» **Task item**:
Reproduce the records below word for word.

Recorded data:
= Beginning of Section =

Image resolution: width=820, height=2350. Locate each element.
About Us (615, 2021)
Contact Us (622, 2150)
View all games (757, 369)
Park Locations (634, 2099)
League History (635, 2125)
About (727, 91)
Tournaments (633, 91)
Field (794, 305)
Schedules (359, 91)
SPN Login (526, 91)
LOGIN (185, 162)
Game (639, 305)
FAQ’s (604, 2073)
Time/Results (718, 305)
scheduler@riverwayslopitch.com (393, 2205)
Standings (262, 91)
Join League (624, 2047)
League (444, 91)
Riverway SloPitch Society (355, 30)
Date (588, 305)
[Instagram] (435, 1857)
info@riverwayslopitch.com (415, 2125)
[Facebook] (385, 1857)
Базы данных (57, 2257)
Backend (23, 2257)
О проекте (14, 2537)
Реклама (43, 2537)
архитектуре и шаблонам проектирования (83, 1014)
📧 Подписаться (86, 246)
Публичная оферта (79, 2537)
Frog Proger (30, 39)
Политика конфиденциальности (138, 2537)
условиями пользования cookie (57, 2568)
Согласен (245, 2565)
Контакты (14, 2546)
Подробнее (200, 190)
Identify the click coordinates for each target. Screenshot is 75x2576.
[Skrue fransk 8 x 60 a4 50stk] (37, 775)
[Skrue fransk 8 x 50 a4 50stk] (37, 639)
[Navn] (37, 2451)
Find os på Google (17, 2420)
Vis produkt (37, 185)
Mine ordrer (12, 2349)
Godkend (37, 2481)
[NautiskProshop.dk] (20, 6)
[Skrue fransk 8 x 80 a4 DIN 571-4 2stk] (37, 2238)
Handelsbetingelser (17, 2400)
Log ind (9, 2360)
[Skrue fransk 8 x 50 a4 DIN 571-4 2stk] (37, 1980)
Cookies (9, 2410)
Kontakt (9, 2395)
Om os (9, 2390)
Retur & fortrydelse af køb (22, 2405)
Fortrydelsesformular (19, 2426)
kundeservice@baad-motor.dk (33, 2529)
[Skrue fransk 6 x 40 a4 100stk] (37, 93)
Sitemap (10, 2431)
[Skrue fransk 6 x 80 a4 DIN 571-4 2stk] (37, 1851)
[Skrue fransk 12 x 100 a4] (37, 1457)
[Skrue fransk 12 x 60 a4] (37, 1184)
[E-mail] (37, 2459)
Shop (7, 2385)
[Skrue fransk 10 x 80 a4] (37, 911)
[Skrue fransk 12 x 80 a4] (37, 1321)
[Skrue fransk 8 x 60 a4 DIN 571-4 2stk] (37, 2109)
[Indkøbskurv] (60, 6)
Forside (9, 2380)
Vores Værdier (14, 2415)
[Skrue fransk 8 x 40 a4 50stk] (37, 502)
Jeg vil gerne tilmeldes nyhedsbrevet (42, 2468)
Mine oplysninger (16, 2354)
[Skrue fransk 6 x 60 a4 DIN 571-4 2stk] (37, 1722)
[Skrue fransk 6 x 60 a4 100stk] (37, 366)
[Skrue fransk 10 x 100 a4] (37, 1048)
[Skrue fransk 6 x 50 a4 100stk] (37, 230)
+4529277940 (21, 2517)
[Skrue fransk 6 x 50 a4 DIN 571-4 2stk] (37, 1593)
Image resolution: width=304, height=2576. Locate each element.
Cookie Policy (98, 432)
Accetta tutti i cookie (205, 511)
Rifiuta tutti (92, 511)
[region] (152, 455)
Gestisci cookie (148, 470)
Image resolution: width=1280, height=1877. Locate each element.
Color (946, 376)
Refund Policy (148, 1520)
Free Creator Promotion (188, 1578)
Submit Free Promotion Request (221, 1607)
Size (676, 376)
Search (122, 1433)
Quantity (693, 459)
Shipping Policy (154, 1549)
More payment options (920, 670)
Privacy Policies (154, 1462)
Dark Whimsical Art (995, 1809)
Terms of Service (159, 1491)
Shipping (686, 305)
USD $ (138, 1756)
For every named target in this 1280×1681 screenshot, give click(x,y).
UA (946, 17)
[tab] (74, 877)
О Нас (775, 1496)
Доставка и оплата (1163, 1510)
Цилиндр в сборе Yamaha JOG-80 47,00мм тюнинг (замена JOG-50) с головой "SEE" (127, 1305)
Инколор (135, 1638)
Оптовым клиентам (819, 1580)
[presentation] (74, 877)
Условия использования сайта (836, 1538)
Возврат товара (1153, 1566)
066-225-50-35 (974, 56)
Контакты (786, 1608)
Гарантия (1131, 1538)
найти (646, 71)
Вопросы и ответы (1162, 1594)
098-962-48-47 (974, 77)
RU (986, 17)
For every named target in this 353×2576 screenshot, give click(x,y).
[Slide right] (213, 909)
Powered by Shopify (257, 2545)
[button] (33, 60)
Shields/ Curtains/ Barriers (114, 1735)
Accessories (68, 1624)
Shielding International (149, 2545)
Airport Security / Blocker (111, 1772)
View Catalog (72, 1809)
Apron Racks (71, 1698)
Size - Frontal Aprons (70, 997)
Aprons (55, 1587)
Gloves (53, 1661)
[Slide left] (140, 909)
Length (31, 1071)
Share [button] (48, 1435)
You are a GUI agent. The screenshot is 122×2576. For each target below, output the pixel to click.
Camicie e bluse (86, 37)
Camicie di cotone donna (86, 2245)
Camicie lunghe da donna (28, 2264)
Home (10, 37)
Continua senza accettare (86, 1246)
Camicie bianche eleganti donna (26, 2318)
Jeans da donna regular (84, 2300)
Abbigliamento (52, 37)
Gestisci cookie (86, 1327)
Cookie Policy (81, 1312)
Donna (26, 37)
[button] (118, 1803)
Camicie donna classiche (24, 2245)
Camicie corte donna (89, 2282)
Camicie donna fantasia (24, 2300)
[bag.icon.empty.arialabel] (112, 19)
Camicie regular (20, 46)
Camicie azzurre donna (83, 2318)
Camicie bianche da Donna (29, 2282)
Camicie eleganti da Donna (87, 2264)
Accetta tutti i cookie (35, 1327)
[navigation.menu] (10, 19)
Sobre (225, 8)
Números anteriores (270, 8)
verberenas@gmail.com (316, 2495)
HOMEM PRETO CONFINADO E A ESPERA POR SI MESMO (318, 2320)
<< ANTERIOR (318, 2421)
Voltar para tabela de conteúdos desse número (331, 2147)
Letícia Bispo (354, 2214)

= End of Section =

» **Completed task**:
Image resolution: width=820, height=2350. Locate each element.
About Us (615, 2021)
Contact Us (622, 2150)
View all games (757, 369)
Park Locations (634, 2099)
League History (635, 2125)
About (727, 91)
Tournaments (633, 91)
Field (794, 305)
Schedules (359, 91)
SPN Login (526, 91)
LOGIN (185, 162)
Game (639, 305)
FAQ’s (604, 2073)
Time/Results (718, 305)
scheduler@riverwayslopitch.com (393, 2205)
Standings (262, 91)
Join League (624, 2047)
League (444, 91)
Riverway SloPitch Society (355, 30)
Date (588, 305)
[Instagram] (435, 1857)
info@riverwayslopitch.com (415, 2125)
[Facebook] (385, 1857)
Базы данных (57, 2257)
Backend (23, 2257)
О проекте (14, 2537)
Реклама (43, 2537)
архитектуре и шаблонам проектирования (83, 1014)
📧 Подписаться (86, 246)
Публичная оферта (79, 2537)
Frog Proger (30, 39)
Политика конфиденциальности (138, 2537)
условиями пользования cookie (57, 2568)
Согласен (245, 2565)
Контакты (14, 2546)
Подробнее (200, 190)
Identify the click coordinates for each target. Screenshot is 75x2576.
[Skrue fransk 8 x 60 a4 50stk] (37, 775)
[Skrue fransk 8 x 50 a4 50stk] (37, 639)
[Navn] (37, 2451)
Find os på Google (17, 2420)
Vis produkt (37, 185)
Mine ordrer (12, 2349)
Godkend (37, 2481)
[NautiskProshop.dk] (20, 6)
[Skrue fransk 8 x 80 a4 DIN 571-4 2stk] (37, 2238)
Handelsbetingelser (17, 2400)
Log ind (9, 2360)
[Skrue fransk 8 x 50 a4 DIN 571-4 2stk] (37, 1980)
Cookies (9, 2410)
Kontakt (9, 2395)
Om os (9, 2390)
Retur & fortrydelse af køb (22, 2405)
Fortrydelsesformular (19, 2426)
kundeservice@baad-motor.dk (33, 2529)
[Skrue fransk 6 x 40 a4 100stk] (37, 93)
Sitemap (10, 2431)
[Skrue fransk 6 x 80 a4 DIN 571-4 2stk] (37, 1851)
[Skrue fransk 12 x 100 a4] (37, 1457)
[Skrue fransk 12 x 60 a4] (37, 1184)
[E-mail] (37, 2459)
Shop (7, 2385)
[Skrue fransk 10 x 80 a4] (37, 911)
[Skrue fransk 12 x 80 a4] (37, 1321)
[Skrue fransk 8 x 60 a4 DIN 571-4 2stk] (37, 2109)
[Indkøbskurv] (60, 6)
Forside (9, 2380)
Vores Værdier (14, 2415)
[Skrue fransk 8 x 40 a4 50stk] (37, 502)
Jeg vil gerne tilmeldes nyhedsbrevet (42, 2468)
Mine oplysninger (16, 2354)
[Skrue fransk 6 x 60 a4 DIN 571-4 2stk] (37, 1722)
[Skrue fransk 6 x 60 a4 100stk] (37, 366)
[Skrue fransk 10 x 100 a4] (37, 1048)
[Skrue fransk 6 x 50 a4 100stk] (37, 230)
+4529277940 (21, 2517)
[Skrue fransk 6 x 50 a4 DIN 571-4 2stk] (37, 1593)
Image resolution: width=304, height=2576. Locate each element.
Cookie Policy (98, 432)
Accetta tutti i cookie (205, 511)
Rifiuta tutti (92, 511)
[region] (152, 455)
Gestisci cookie (148, 470)
Image resolution: width=1280, height=1877. Locate each element.
Color (946, 376)
Refund Policy (148, 1520)
Free Creator Promotion (188, 1578)
Submit Free Promotion Request (221, 1607)
Size (676, 376)
Search (122, 1433)
Quantity (693, 459)
Shipping Policy (154, 1549)
More payment options (920, 670)
Privacy Policies (154, 1462)
Dark Whimsical Art (995, 1809)
Terms of Service (159, 1491)
Shipping (686, 305)
USD $ (138, 1756)
For every named target in this 1280×1681 screenshot, give click(x,y).
UA (946, 17)
[tab] (74, 877)
О Нас (775, 1496)
Доставка и оплата (1163, 1510)
Цилиндр в сборе Yamaha JOG-80 47,00мм тюнинг (замена JOG-50) с головой "SEE" (127, 1305)
Инколор (135, 1638)
Оптовым клиентам (819, 1580)
[presentation] (74, 877)
Условия использования сайта (836, 1538)
Возврат товара (1153, 1566)
066-225-50-35 (974, 56)
Контакты (786, 1608)
Гарантия (1131, 1538)
найти (646, 71)
Вопросы и ответы (1162, 1594)
098-962-48-47 (974, 77)
RU (986, 17)
For every named target in this 353×2576 screenshot, give click(x,y).
[Slide right] (213, 909)
Powered by Shopify (257, 2545)
[button] (33, 60)
Shields/ Curtains/ Barriers (114, 1735)
Accessories (68, 1624)
Shielding International (149, 2545)
Airport Security / Blocker (111, 1772)
View Catalog (72, 1809)
Apron Racks (71, 1698)
Size - Frontal Aprons (70, 997)
Aprons (55, 1587)
Gloves (53, 1661)
[Slide left] (140, 909)
Length (31, 1071)
Share [button] (48, 1435)
You are a GUI agent. The screenshot is 122×2576. For each target below, output the pixel to click.
Camicie e bluse (86, 37)
Camicie di cotone donna (86, 2245)
Camicie lunghe da donna (28, 2264)
Home (10, 37)
Continua senza accettare (86, 1246)
Camicie bianche eleganti donna (26, 2318)
Jeans da donna regular (84, 2300)
Abbigliamento (52, 37)
Gestisci cookie (86, 1327)
Cookie Policy (81, 1312)
Donna (26, 37)
[button] (118, 1803)
Camicie donna classiche (24, 2245)
Camicie corte donna (89, 2282)
Camicie donna fantasia (24, 2300)
[bag.icon.empty.arialabel] (112, 19)
Camicie regular (20, 46)
Camicie azzurre donna (83, 2318)
Camicie bianche da Donna (29, 2282)
Camicie eleganti da Donna (87, 2264)
Accetta tutti i cookie (35, 1327)
[navigation.menu] (10, 19)
Sobre (225, 8)
Números anteriores (270, 8)
verberenas@gmail.com (316, 2495)
HOMEM PRETO CONFINADO E A ESPERA POR SI MESMO (318, 2320)
<< ANTERIOR (318, 2421)
Voltar para tabela de conteúdos desse número (331, 2147)
Letícia Bispo (354, 2214)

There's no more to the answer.